── Material supplied ──

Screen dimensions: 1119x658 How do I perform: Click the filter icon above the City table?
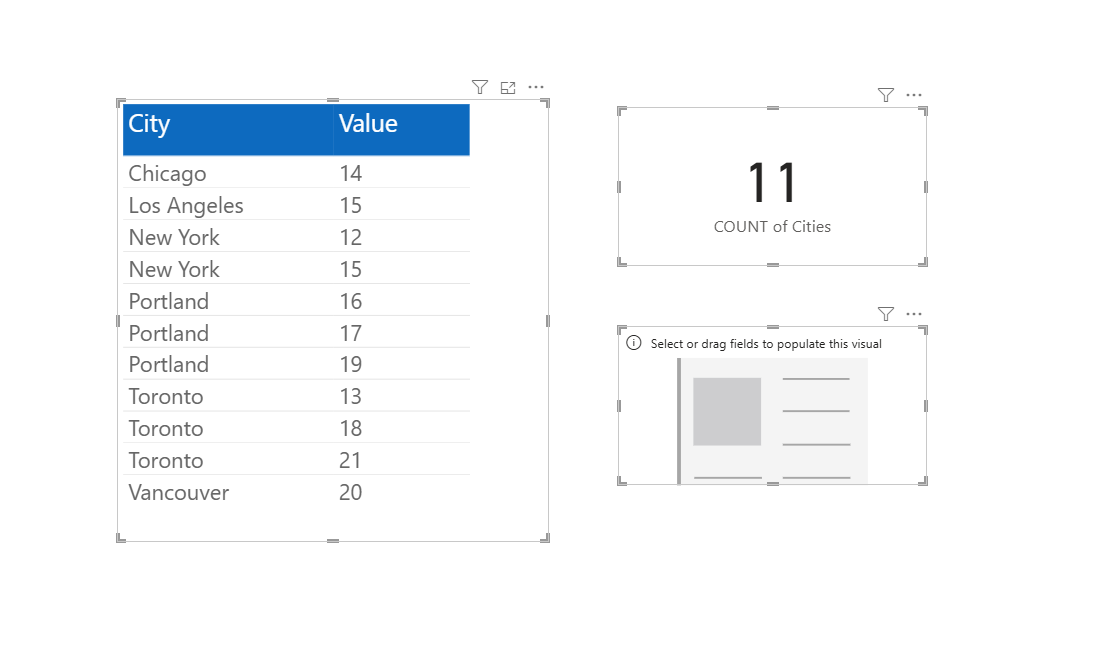click(x=480, y=88)
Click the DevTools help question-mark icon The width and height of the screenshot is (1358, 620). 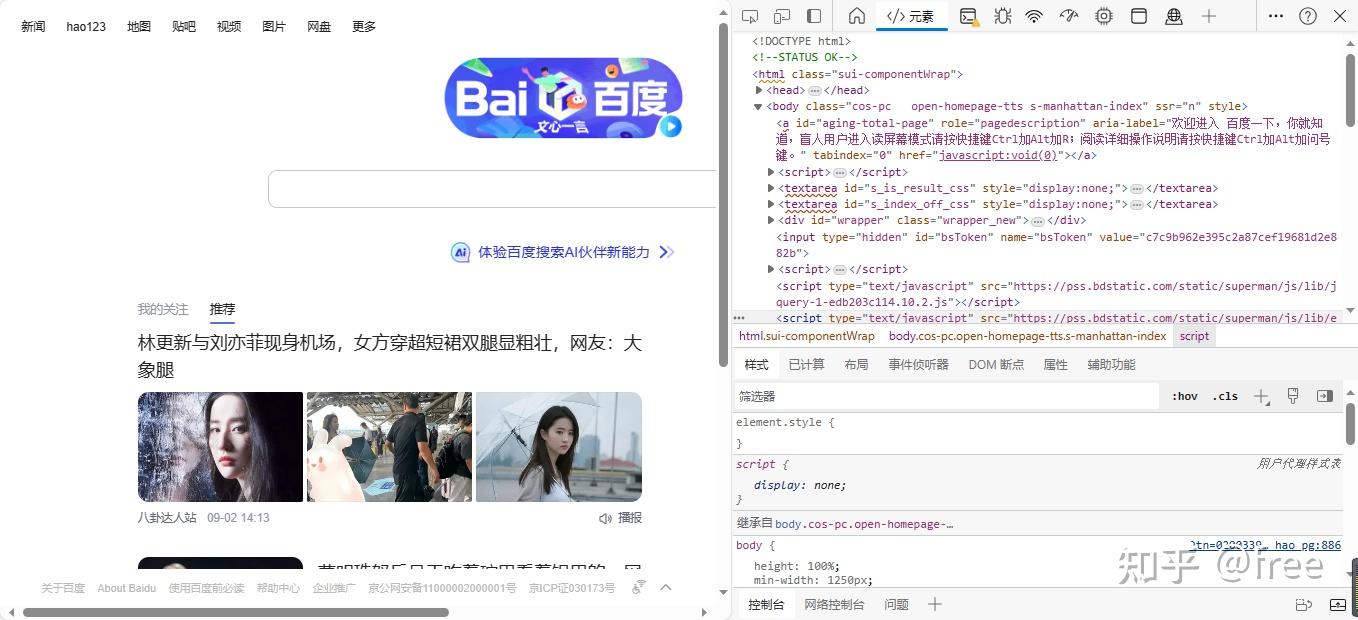(x=1308, y=16)
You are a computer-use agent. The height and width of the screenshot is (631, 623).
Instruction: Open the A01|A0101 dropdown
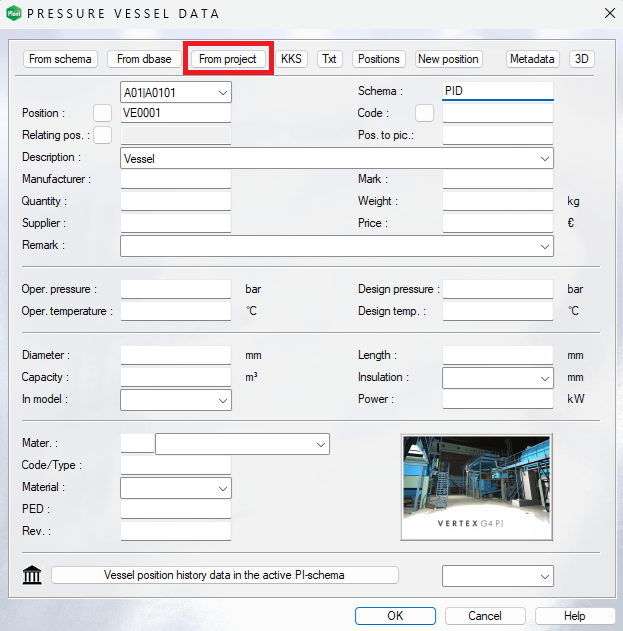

───

:: Activity ::
Take only the line containing "You are a computer-use" and every line after it to the end of the entries, and copy them exactly, pictures excluded.

:: Solved problem ::
You are a computer-use agent. The height and width of the screenshot is (631, 623).
Instruction: Open the A01|A0101 dropdown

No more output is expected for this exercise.